Wichita Art Museum, Purchased with funds donated by Vulcan Materials Company, Chemicals Division

1982.5

This large and commanding allegorical painting, ti­tled Autumn, was executed by the noted 19th century American artist John La Farge in 1882. Here, a young woman poses as she holds a large basket in which the fruits of the autumn harvest will be collected. The red-brown colors of her flowing robe, which falls in deep and abundant folds coupled with the vividly rich but subtle tones in the background are appropriately employed to suggest both the mood and the color scheme of the autumn season.

Allegorical statements such as this are essentially foreign to the thought of America today. Yet a century ago when La Farge painted this work, Autumn, such im­ages were indeed popular not only as expressions of “high” culture for the homes of America’s post-Civil War nouveau riche but also as designs for murals and large stained glass windows in churches, banks, schools, libraries and other public buildings. Like many other works of the period, Autumn typifies a tradition often known as the “Genteel Tradition” which found inspira­tion in early European sources. For not only the allegorical subject matter, but the painterly technique and the Baroque exuberance as well are quite typically European in derivation. Yet it was not the primary in­tent either of La Farge or of other artists working in this manner to imitate simply for the sake of imitation but more importantly to discover, explore and transmit the heritage of the European past to American soil as a basis for elevating American taste and ultimately equip­ping American artists to develop a purely American style. In retrospect it becomes clear that an American art based on American imagery such as was produced by the Ash Can School at the turn of the century or the American Scene painters of the 1930s, did not emerge directly out of this Genteel Tradition but rather came about through a complete repudiation of that tradition. Nevertheless, the sophisticated approach implicit in Genteel Tradition paintings such as this work by La Farge represents an important phase in the history of American painting and was a significant expression of one wing of American thought as the 19th century drew to a close.

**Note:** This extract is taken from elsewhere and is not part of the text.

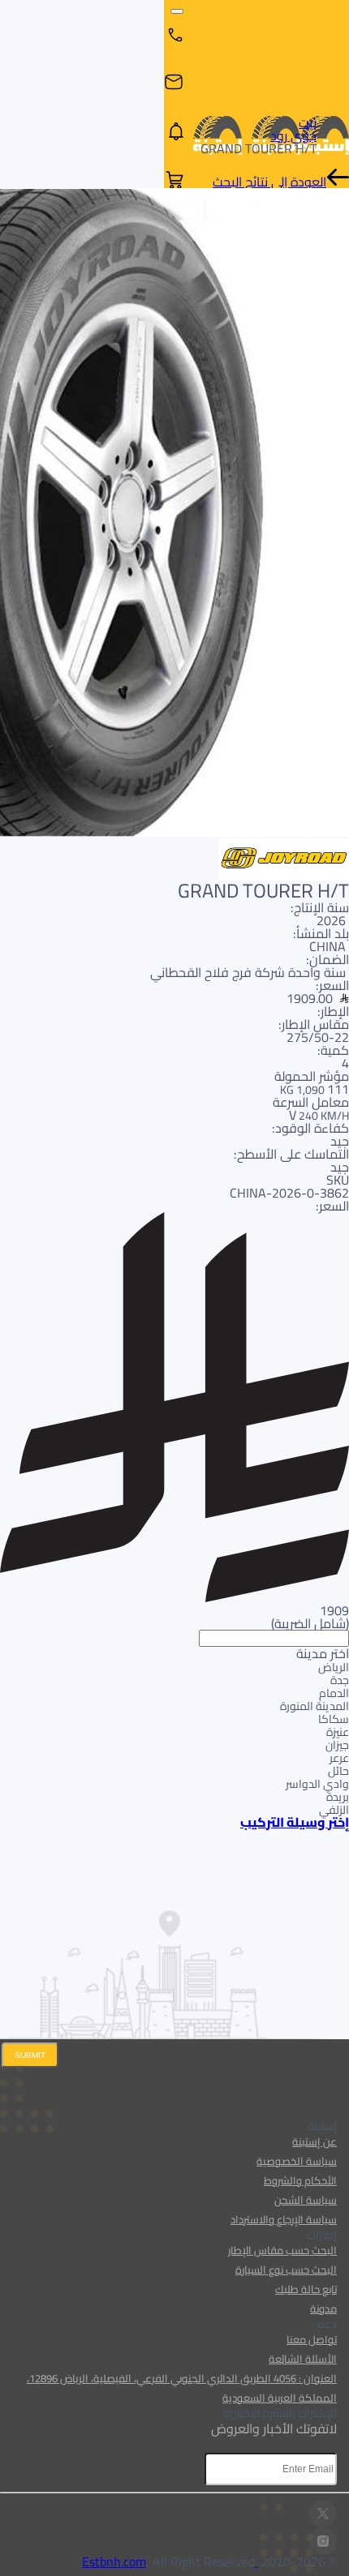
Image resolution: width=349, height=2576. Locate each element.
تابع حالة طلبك (306, 2289)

John La Farge was born in New York City of French ancestry in 1835. In 1856 he traveled to Europe. After returning to the States he studied painting under the American painter William Morris Hunt. In 1869 he was elected to the National Academy of Design and soon thereafter won much recognition as a pioneer in American mural painting and especially for works that he executed for the then recently completed Trinity Church in Boston. La Farge also experimented in new techniques in the production of stained glass windows and executed some of the most important late 19th cen­tury murals in America including those at Bowdoin Col­lege in Brunswick, Maine; The Church of the Ascen­sion, New York City; and the Court House in Baltimore, Maryland. It is interesting to note that La Farge designed a massive stained glass window for the William H. Vanderbilt mansion in New York City about 1885 and used this painting as a model for one of the principal figures in that window.